* Exercise description:
Each record that follows should be reproduced in full, character for character.

(Saved data entries)
○ ○ ○ ○ ○

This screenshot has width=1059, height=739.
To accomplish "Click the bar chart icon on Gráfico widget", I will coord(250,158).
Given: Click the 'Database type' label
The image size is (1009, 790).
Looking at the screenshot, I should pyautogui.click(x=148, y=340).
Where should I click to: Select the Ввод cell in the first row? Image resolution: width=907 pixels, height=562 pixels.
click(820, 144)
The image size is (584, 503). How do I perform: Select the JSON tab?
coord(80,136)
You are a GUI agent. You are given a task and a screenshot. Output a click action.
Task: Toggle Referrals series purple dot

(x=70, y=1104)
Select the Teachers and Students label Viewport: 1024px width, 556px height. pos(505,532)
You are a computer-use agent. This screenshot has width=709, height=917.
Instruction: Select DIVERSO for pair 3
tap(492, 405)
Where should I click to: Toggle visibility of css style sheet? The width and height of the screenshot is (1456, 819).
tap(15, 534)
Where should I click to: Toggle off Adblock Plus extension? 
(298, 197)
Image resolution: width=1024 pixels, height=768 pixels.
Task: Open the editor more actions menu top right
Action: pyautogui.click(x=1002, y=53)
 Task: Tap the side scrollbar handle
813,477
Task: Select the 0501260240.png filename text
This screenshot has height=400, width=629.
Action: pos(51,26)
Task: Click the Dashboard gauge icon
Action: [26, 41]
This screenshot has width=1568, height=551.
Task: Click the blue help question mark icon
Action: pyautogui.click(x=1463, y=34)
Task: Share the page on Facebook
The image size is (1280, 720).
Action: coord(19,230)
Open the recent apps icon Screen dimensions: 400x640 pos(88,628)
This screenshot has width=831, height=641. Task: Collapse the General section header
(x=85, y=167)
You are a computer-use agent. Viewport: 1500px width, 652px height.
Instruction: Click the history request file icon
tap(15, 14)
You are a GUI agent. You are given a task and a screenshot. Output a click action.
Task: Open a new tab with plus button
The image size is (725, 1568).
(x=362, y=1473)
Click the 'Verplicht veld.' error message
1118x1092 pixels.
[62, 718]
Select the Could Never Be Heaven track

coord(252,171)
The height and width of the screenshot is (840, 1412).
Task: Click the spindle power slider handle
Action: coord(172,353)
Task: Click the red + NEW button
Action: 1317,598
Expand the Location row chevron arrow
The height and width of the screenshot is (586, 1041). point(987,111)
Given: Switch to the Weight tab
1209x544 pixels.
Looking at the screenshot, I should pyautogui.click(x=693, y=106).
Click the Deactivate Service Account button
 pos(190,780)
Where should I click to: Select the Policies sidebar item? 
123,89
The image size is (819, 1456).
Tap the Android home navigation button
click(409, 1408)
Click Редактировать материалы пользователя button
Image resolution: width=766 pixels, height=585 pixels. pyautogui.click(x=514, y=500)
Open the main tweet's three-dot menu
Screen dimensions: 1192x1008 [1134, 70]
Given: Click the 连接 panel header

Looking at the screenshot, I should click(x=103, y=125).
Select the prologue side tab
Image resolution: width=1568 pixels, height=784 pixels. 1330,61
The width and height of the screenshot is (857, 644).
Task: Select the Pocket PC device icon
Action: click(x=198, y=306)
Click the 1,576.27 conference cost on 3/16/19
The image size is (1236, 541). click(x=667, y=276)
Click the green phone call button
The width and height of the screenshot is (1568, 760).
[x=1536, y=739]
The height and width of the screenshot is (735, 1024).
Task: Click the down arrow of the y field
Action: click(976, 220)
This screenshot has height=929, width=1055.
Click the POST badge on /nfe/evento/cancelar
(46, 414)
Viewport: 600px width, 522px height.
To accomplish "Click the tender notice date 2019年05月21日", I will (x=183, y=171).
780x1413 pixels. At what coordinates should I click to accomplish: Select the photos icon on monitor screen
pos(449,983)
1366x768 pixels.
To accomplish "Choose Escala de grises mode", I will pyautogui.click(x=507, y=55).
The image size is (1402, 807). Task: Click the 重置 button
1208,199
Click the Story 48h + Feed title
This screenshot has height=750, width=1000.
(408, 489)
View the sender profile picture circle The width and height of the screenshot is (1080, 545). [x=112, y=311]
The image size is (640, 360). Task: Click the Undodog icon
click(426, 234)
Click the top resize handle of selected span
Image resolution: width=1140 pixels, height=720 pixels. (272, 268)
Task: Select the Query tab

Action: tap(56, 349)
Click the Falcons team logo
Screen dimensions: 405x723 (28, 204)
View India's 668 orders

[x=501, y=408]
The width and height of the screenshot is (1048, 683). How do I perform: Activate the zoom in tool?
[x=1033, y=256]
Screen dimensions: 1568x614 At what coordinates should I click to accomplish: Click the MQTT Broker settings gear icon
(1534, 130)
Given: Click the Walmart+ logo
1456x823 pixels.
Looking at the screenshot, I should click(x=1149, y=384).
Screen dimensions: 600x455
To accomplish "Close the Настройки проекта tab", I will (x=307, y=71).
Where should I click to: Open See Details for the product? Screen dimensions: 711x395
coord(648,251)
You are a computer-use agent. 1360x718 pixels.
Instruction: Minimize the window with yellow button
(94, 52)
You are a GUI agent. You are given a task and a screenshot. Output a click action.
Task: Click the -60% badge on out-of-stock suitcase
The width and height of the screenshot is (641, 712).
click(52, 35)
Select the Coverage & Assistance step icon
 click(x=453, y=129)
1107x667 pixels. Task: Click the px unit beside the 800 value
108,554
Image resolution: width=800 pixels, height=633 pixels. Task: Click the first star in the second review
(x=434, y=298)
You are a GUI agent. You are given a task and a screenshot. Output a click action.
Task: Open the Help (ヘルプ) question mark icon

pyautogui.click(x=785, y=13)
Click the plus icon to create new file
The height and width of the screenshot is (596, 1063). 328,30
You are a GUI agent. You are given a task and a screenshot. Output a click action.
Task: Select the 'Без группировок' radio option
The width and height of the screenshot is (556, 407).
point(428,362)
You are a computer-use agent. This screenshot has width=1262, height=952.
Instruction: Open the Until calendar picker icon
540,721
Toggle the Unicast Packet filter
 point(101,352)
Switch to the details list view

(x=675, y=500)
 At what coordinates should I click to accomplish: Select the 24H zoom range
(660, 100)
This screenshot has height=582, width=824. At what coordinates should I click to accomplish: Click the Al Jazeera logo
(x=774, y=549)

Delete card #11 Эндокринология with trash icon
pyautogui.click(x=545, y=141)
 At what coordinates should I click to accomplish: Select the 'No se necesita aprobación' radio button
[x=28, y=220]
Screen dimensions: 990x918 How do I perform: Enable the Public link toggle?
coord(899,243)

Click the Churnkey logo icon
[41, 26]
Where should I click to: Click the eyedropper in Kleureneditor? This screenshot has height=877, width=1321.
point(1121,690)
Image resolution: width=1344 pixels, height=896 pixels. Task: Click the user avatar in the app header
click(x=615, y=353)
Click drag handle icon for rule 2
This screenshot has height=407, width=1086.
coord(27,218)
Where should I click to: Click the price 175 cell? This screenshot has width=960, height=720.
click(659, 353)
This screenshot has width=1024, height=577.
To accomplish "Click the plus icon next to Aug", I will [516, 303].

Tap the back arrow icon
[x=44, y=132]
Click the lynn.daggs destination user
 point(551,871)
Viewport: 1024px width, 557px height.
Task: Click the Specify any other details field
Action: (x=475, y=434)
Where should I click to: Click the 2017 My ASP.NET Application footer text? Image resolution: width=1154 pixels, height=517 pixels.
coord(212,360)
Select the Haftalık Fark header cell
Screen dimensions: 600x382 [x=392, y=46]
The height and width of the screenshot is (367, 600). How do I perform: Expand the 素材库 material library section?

○ ○ ○ ○ ○

* Answer section:
This screenshot has width=1059, height=739.
To accomplish "Click the bar chart icon on Gráfico widget", I will coord(250,158).
Given: Click the 'Database type' label
The image size is (1009, 790).
Looking at the screenshot, I should pyautogui.click(x=148, y=340).
Where should I click to: Select the Ввод cell in the first row? Image resolution: width=907 pixels, height=562 pixels.
click(820, 144)
The image size is (584, 503). How do I perform: Select the JSON tab?
coord(80,136)
You are a GUI agent. You are given a task and a screenshot. Output a click action.
Task: Toggle Referrals series purple dot

(x=70, y=1104)
Select the Teachers and Students label Viewport: 1024px width, 556px height. pos(505,532)
You are a computer-use agent. This screenshot has width=709, height=917.
Instruction: Select DIVERSO for pair 3
tap(492, 405)
Where should I click to: Toggle visibility of css style sheet? The width and height of the screenshot is (1456, 819).
tap(15, 534)
Where should I click to: Toggle off Adblock Plus extension? 
(298, 197)
Image resolution: width=1024 pixels, height=768 pixels.
Task: Open the editor more actions menu top right
Action: pyautogui.click(x=1002, y=53)
 Task: Tap the side scrollbar handle
813,477
Task: Select the 0501260240.png filename text
This screenshot has height=400, width=629.
Action: pos(51,26)
Task: Click the Dashboard gauge icon
Action: [26, 41]
This screenshot has width=1568, height=551.
Task: Click the blue help question mark icon
Action: pyautogui.click(x=1463, y=34)
Task: Share the page on Facebook
The image size is (1280, 720).
Action: coord(19,230)
Open the recent apps icon Screen dimensions: 400x640 pos(88,628)
This screenshot has width=831, height=641. Task: Collapse the General section header
(x=85, y=167)
You are a computer-use agent. Viewport: 1500px width, 652px height.
Instruction: Click the history request file icon
tap(15, 14)
You are a GUI agent. You are given a task and a screenshot. Output a click action.
Task: Open a new tab with plus button
The image size is (725, 1568).
(x=362, y=1473)
Click the 'Verplicht veld.' error message
1118x1092 pixels.
[62, 718]
Select the Could Never Be Heaven track

coord(252,171)
The height and width of the screenshot is (840, 1412).
Task: Click the spindle power slider handle
Action: coord(172,353)
Task: Click the red + NEW button
Action: 1317,598
Expand the Location row chevron arrow
The height and width of the screenshot is (586, 1041). point(987,111)
Given: Switch to the Weight tab
1209x544 pixels.
Looking at the screenshot, I should pyautogui.click(x=693, y=106).
Click the Deactivate Service Account button
 pos(190,780)
Where should I click to: Select the Policies sidebar item? 
123,89
The image size is (819, 1456).
Tap the Android home navigation button
click(409, 1408)
Click Редактировать материалы пользователя button
Image resolution: width=766 pixels, height=585 pixels. pyautogui.click(x=514, y=500)
Open the main tweet's three-dot menu
Screen dimensions: 1192x1008 [1134, 70]
Given: Click the 连接 panel header

Looking at the screenshot, I should click(x=103, y=125).
Select the prologue side tab
Image resolution: width=1568 pixels, height=784 pixels. 1330,61
The width and height of the screenshot is (857, 644).
Task: Select the Pocket PC device icon
Action: click(x=198, y=306)
Click the 1,576.27 conference cost on 3/16/19
The image size is (1236, 541). click(x=667, y=276)
Click the green phone call button
The width and height of the screenshot is (1568, 760).
[x=1536, y=739]
The height and width of the screenshot is (735, 1024).
Task: Click the down arrow of the y field
Action: click(976, 220)
This screenshot has height=929, width=1055.
Click the POST badge on /nfe/evento/cancelar
(46, 414)
Viewport: 600px width, 522px height.
To accomplish "Click the tender notice date 2019年05月21日", I will (x=183, y=171).
780x1413 pixels. At what coordinates should I click to accomplish: Select the photos icon on monitor screen
pos(449,983)
1366x768 pixels.
To accomplish "Choose Escala de grises mode", I will pyautogui.click(x=507, y=55).
The image size is (1402, 807). Task: Click the 重置 button
1208,199
Click the Story 48h + Feed title
This screenshot has height=750, width=1000.
(408, 489)
View the sender profile picture circle The width and height of the screenshot is (1080, 545). [x=112, y=311]
The image size is (640, 360). Task: Click the Undodog icon
click(426, 234)
Click the top resize handle of selected span
Image resolution: width=1140 pixels, height=720 pixels. (272, 268)
Task: Select the Query tab

Action: tap(56, 349)
Click the Falcons team logo
Screen dimensions: 405x723 (28, 204)
View India's 668 orders

[x=501, y=408]
The width and height of the screenshot is (1048, 683). How do I perform: Activate the zoom in tool?
[x=1033, y=256]
Screen dimensions: 1568x614 At what coordinates should I click to accomplish: Click the MQTT Broker settings gear icon
(1534, 130)
Given: Click the Walmart+ logo
1456x823 pixels.
Looking at the screenshot, I should click(x=1149, y=384).
Screen dimensions: 600x455
To accomplish "Close the Настройки проекта tab", I will (x=307, y=71).
Where should I click to: Open See Details for the product? Screen dimensions: 711x395
coord(648,251)
You are a computer-use agent. 1360x718 pixels.
Instruction: Minimize the window with yellow button
(94, 52)
You are a GUI agent. You are given a task and a screenshot. Output a click action.
Task: Click the -60% badge on out-of-stock suitcase
The width and height of the screenshot is (641, 712).
click(52, 35)
Select the Coverage & Assistance step icon
 click(x=453, y=129)
1107x667 pixels. Task: Click the px unit beside the 800 value
108,554
Image resolution: width=800 pixels, height=633 pixels. Task: Click the first star in the second review
(x=434, y=298)
You are a GUI agent. You are given a task and a screenshot. Output a click action.
Task: Open the Help (ヘルプ) question mark icon

pyautogui.click(x=785, y=13)
Click the plus icon to create new file
The height and width of the screenshot is (596, 1063). 328,30
You are a GUI agent. You are given a task and a screenshot. Output a click action.
Task: Select the 'Без группировок' radio option
The width and height of the screenshot is (556, 407).
point(428,362)
You are a computer-use agent. This screenshot has width=1262, height=952.
Instruction: Open the Until calendar picker icon
540,721
Toggle the Unicast Packet filter
 point(101,352)
Switch to the details list view

(x=675, y=500)
 At what coordinates should I click to accomplish: Select the 24H zoom range
(660, 100)
This screenshot has height=582, width=824. At what coordinates should I click to accomplish: Click the Al Jazeera logo
(x=774, y=549)

Delete card #11 Эндокринология with trash icon
pyautogui.click(x=545, y=141)
 At what coordinates should I click to accomplish: Select the 'No se necesita aprobación' radio button
[x=28, y=220]
Screen dimensions: 990x918 How do I perform: Enable the Public link toggle?
coord(899,243)

Click the Churnkey logo icon
[41, 26]
Where should I click to: Click the eyedropper in Kleureneditor? This screenshot has height=877, width=1321.
point(1121,690)
Image resolution: width=1344 pixels, height=896 pixels. Task: Click the user avatar in the app header
click(x=615, y=353)
Click drag handle icon for rule 2
This screenshot has height=407, width=1086.
coord(27,218)
Where should I click to: Click the price 175 cell? This screenshot has width=960, height=720.
click(659, 353)
This screenshot has width=1024, height=577.
To accomplish "Click the plus icon next to Aug", I will [516, 303].

Tap the back arrow icon
[x=44, y=132]
Click the lynn.daggs destination user
 point(551,871)
Viewport: 1024px width, 557px height.
Task: Click the Specify any other details field
Action: (x=475, y=434)
Where should I click to: Click the 2017 My ASP.NET Application footer text? Image resolution: width=1154 pixels, height=517 pixels.
coord(212,360)
Select the Haftalık Fark header cell
Screen dimensions: 600x382 [x=392, y=46]
The height and width of the screenshot is (367, 600). How do I perform: Expand the 素材库 material library section?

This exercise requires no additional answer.